Brett Bixler, founder of the Educational Gaming Commons at Pennsylvania State University, has hypothesized that the Kingdom of Loathing community is successful because it accounts for Richard Bartle's model of player personality types in massively multiplayer online roleplaying games, creating a balanced gameplay system that appeals to a wide variety of players. Researcher Martin Oliver addressed similar issues in a 2009 study of the Kingdom of Loathing player community, "Playing Roles in the MMORPG Kingdom of Loathing".

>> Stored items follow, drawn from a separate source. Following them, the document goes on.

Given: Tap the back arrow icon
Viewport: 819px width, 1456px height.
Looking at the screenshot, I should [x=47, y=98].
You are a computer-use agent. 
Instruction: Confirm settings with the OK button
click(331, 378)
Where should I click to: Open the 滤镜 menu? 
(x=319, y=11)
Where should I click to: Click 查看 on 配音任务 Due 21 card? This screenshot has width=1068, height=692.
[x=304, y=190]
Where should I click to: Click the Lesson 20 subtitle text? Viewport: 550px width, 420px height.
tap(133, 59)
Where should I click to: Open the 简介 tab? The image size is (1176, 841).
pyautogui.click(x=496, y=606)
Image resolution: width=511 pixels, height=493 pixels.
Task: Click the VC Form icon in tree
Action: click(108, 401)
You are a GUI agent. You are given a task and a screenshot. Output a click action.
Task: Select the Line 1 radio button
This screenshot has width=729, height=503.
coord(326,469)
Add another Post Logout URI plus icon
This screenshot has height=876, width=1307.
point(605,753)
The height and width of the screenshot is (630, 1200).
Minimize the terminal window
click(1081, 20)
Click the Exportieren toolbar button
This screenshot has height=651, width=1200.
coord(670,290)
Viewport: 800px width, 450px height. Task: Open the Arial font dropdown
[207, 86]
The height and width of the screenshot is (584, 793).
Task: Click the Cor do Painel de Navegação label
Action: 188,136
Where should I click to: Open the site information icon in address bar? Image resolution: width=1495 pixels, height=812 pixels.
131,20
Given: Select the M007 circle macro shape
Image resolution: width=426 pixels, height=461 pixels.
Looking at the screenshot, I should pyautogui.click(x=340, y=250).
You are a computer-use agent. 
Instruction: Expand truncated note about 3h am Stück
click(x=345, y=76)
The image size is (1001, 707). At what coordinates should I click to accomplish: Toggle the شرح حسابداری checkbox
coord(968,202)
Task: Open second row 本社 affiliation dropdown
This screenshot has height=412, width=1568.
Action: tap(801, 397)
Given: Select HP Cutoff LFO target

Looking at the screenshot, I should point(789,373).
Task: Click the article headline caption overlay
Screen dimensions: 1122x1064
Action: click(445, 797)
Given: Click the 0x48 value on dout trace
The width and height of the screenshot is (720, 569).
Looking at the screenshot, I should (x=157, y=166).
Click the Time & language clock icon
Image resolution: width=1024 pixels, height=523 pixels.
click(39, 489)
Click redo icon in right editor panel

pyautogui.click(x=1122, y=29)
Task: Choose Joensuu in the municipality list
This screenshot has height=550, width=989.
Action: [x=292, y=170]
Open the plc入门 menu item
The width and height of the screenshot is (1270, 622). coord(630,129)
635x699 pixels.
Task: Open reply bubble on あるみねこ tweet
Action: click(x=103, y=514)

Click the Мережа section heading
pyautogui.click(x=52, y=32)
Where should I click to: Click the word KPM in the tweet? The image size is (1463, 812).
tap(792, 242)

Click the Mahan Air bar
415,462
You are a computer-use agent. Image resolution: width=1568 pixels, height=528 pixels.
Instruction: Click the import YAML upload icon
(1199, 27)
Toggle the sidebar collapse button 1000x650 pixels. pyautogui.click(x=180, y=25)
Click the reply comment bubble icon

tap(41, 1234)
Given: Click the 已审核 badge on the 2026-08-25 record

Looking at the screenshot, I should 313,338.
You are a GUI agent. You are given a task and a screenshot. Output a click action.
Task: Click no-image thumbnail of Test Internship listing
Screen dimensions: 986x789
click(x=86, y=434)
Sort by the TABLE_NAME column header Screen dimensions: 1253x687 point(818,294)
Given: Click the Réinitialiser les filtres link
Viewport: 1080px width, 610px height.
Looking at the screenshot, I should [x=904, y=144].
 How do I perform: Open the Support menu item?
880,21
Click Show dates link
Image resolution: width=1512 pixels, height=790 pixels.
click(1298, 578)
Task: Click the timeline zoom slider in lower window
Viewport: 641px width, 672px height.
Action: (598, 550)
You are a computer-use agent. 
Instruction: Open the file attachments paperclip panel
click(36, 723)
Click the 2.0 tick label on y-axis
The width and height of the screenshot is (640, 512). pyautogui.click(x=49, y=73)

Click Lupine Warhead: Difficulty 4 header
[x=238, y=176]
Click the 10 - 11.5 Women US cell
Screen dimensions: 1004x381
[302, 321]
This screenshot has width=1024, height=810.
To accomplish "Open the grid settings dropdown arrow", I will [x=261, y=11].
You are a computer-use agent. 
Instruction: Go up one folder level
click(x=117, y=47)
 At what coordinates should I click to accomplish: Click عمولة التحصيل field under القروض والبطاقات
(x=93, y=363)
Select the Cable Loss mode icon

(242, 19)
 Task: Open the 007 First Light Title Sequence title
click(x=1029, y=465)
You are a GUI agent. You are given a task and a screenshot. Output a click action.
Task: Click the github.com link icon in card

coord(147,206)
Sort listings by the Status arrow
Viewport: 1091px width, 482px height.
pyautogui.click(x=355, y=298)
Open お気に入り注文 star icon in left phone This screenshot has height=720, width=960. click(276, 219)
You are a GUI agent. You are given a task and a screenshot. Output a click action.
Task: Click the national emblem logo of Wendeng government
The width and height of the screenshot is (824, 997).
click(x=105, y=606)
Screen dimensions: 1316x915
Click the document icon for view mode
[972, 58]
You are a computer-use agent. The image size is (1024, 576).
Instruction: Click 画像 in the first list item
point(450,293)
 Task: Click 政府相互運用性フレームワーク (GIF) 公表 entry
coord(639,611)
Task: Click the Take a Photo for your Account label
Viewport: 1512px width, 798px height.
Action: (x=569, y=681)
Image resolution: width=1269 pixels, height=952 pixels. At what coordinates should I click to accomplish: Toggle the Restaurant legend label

A Web-based SHOUTcast radio station, Radio KoL, was the "official unofficial" radio station of KoL. It was a 24/7 DJ-hosted station, with volunteer DJs drawn from the KoL user base. As well as the player-hosted music shows, development team members hosted shows on Radio KoL in which they discussed the state of the game and answered questions from players. Radio KoL was shut down in late 2019.

==Reception==

Critical response for Kingdom of Loathing has been generally positive, with consistent praise for the game's humor and surrealism. The gameplay and content have been praised as "well designed" and having a "huge amount of content". Matt Gallant of Gizmodo said that the game is "actually very full-featured" with "a lot of content", and according to Worlds in Motion, "Kingdom of Loathing isn't just a great game, but a really unique and interesting MMO." Jay Is Games called it "a 'must play' game for RPG fans who want something different". Gamezebo criticized the interface, calling it "clunky", and several reviewers expressed concern that the game might be confusing to new players.

Review scores
| Publication | Score |
|---|---|
| Eurogamer | 9/10 |
| ESC Magazine | 7/10 |
| Gamezebo | 3/5 |
| Common Sense Media | 2/5 |

=== Controversy ===
In 2019, Johnson was accused of "physical and emotional" abuse by his ex-wife, U.C. Santa Cruz professor A.M. Darke, towards her and West of Loathing designer Kevin Simmons. She also alleged that he had removed part of the game to avoid crediting her for its development. Johnson denied the allegations of physical abuse, although he admitted "emotional immaturity and anger and cruelty" in a written apology. He later added Darke to the game's credits, claiming she had only provided feedback to the game and did not work on it in a design capacity. An ex-girlfriend of Johnson's, Bonnie Mattson, similarly alleged abusive behavior during a 2005 relationship.